Introduction: Stem cells from the apical papilla (SCAPs) possess strong odonto/osteogenic differentiation potential. This study investigated the effect of cyclic adenosine monophosphate (cAMP) on odonto/osteogenic differentiation of SCAPs and the underlining interplay between cAMP and transforming growth factor beta 1 (TGF-β1).
Methods: SCAPs were stimulated with an activator of cAMP (forskolin) in the presence of either TGF-β1 or a TGF-β1 inhibitor. The amounts of calcium mineral deposition and alkaline phosphatase activity were determined. Quantitative real-time polymerase chain reaction was performed to elucidate cAMP on the TGF-β1-mediated odonto/osteogenic differentiation of SCAPs. The effect of cAMP on the phosphorylation of Smad2/Smad3 and extracellular-regulated kinase (ERK)/P38 induced by TGF-β1 was analyzed by Western blotting.

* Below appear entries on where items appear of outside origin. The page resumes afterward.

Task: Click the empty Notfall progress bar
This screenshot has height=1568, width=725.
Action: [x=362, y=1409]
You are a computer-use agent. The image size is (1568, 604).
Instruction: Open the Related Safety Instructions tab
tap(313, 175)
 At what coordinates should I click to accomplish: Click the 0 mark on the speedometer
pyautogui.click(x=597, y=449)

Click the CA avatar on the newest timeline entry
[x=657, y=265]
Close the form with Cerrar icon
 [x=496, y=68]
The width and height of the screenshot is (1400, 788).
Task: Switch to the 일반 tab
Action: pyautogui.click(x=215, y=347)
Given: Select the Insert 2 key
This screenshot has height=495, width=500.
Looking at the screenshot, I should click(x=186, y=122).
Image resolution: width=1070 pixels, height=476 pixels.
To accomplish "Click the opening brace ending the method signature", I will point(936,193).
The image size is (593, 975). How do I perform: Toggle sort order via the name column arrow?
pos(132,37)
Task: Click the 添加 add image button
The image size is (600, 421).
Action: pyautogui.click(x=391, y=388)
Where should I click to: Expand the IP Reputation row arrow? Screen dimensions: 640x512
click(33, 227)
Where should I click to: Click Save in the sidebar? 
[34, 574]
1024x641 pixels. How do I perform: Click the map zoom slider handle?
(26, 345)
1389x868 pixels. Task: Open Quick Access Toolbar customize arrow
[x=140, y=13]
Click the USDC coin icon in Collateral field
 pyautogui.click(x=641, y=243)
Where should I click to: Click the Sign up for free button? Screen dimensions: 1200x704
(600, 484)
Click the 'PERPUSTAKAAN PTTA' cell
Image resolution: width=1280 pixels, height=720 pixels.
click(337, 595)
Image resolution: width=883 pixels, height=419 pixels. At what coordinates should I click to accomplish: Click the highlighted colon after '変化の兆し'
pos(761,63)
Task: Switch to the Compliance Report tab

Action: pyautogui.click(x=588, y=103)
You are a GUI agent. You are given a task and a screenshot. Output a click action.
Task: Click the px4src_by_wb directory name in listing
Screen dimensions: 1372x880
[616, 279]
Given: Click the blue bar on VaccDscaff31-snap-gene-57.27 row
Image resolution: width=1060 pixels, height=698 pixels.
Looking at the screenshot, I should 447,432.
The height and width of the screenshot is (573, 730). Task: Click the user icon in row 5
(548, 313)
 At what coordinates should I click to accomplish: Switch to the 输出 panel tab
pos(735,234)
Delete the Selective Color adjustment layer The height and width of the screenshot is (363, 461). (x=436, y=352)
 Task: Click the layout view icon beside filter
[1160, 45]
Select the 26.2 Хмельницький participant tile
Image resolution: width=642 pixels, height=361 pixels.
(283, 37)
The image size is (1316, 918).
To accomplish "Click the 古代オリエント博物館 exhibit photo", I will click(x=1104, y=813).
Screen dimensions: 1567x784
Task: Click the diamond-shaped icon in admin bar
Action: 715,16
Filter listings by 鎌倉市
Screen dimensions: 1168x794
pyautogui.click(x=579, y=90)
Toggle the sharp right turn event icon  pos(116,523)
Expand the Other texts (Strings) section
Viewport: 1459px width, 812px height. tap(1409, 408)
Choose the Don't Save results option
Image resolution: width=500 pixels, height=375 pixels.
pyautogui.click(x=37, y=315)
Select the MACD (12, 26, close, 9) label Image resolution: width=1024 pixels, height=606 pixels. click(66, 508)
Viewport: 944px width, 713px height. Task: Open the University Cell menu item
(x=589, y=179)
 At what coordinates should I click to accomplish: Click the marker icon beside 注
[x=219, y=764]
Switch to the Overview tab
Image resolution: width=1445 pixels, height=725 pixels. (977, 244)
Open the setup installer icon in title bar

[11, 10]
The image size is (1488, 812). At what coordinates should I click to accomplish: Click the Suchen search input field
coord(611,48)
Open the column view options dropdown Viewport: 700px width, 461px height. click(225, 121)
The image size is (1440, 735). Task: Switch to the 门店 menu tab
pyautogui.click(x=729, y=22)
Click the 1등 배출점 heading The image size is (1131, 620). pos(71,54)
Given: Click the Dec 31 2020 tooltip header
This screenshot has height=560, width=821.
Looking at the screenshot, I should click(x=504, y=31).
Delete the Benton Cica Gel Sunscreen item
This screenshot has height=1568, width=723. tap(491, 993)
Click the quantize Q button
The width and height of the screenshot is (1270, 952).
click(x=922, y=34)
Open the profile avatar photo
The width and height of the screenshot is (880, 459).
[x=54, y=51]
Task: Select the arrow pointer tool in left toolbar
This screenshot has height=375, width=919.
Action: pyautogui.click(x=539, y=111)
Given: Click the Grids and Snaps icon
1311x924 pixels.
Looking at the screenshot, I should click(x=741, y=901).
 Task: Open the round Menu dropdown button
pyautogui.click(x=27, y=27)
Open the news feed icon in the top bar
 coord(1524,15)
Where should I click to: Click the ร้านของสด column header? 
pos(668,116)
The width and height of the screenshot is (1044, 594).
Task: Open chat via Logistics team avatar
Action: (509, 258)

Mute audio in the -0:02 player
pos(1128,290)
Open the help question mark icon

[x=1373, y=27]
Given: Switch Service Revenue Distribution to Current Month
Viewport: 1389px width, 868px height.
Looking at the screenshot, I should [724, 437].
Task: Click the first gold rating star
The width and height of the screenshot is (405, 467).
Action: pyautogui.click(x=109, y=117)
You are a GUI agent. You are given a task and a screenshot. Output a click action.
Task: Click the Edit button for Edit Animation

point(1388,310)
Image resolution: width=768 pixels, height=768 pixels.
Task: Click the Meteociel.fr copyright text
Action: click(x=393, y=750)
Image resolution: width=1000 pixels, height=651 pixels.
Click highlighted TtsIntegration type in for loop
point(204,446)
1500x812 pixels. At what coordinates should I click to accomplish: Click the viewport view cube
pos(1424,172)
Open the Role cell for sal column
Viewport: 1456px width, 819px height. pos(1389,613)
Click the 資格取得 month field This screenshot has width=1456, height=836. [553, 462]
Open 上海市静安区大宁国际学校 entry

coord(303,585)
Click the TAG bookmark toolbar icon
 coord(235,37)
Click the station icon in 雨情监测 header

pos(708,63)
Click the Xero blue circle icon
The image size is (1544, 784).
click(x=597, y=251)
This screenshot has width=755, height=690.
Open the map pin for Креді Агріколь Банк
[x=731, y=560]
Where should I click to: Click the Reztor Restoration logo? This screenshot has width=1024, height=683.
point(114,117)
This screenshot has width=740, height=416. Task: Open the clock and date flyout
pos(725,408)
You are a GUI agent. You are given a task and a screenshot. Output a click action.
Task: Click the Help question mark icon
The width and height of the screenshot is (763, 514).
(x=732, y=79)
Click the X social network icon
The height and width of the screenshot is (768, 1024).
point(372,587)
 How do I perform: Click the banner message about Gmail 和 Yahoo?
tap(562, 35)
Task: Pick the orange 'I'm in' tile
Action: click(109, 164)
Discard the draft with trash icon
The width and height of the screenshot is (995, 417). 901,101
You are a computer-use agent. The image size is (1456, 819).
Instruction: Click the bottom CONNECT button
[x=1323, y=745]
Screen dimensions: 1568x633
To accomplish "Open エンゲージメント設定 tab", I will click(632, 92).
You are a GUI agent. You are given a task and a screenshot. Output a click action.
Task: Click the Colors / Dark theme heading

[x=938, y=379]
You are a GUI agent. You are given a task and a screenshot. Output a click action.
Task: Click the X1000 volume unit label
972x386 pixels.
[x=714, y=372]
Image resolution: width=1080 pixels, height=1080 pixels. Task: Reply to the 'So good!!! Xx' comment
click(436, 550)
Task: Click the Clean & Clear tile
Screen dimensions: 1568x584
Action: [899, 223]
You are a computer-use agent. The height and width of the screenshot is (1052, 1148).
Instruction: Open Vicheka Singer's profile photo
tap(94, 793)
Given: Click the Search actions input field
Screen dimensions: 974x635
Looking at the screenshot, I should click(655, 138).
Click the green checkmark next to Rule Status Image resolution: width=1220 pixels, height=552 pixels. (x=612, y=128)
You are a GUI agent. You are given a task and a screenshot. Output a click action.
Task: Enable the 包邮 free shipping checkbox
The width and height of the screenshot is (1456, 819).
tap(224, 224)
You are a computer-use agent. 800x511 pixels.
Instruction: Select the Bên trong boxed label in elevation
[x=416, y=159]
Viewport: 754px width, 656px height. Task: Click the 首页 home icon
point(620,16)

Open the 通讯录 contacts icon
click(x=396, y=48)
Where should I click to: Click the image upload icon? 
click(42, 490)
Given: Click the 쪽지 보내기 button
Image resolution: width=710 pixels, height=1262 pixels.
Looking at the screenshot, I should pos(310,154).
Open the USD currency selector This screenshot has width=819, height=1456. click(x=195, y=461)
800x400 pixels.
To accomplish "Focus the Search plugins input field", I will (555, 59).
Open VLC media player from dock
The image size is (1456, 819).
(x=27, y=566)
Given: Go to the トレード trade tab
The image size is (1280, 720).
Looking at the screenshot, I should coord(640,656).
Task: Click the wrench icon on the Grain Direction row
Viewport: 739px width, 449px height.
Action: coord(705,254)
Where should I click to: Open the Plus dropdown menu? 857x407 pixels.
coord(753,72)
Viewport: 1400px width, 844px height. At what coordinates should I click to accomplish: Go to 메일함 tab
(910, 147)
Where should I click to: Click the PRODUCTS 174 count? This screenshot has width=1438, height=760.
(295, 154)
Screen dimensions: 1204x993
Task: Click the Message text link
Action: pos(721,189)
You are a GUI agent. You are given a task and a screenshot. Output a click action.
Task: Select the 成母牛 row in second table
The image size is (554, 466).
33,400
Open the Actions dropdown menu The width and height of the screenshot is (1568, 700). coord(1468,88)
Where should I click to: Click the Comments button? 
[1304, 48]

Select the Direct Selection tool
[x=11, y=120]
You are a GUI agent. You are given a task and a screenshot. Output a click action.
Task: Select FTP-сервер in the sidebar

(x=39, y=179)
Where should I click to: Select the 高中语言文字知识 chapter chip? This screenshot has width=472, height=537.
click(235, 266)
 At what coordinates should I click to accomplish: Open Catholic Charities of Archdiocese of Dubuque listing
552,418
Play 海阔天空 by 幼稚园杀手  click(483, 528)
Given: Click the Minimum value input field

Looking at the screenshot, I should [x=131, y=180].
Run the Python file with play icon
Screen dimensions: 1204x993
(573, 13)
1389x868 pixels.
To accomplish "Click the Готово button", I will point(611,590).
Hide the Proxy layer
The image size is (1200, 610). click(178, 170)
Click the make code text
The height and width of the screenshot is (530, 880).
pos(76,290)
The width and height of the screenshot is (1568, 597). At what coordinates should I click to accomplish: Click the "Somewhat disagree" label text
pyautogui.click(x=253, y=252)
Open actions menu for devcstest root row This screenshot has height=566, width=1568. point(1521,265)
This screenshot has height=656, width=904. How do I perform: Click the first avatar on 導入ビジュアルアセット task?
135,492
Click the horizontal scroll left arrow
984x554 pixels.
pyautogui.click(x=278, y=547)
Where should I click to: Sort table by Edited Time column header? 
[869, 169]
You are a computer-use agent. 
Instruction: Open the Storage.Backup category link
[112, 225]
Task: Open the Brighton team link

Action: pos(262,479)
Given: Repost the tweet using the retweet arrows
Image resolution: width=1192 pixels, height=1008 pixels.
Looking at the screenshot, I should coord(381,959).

Results: Cotreatment with forskolin and a TGF-β1 inhibitor enhanced alkaline phosphatase activity and deposition of calcium minerals in SCAPs. Moreover, the TGF-β1 inhibitor synergized the effect of forskolin on the expression of type I collagen and runt-related transcription factor 2. The results of Western blotting revealed that forskolin attenuated the unregulated expression of the phosphorylation of Smad3 and ERK induced by TGF-β1, and a cAMP inhibitor (H89) antagonized this effect.
Conclusions: This study showed that cAMP signaling exerts its up-regulating effects on the odonto/osteogenic differentiation of SCAPs by interfering with TGF-β1 signaling via inhibiting Smad3 and ERK phosphorylation.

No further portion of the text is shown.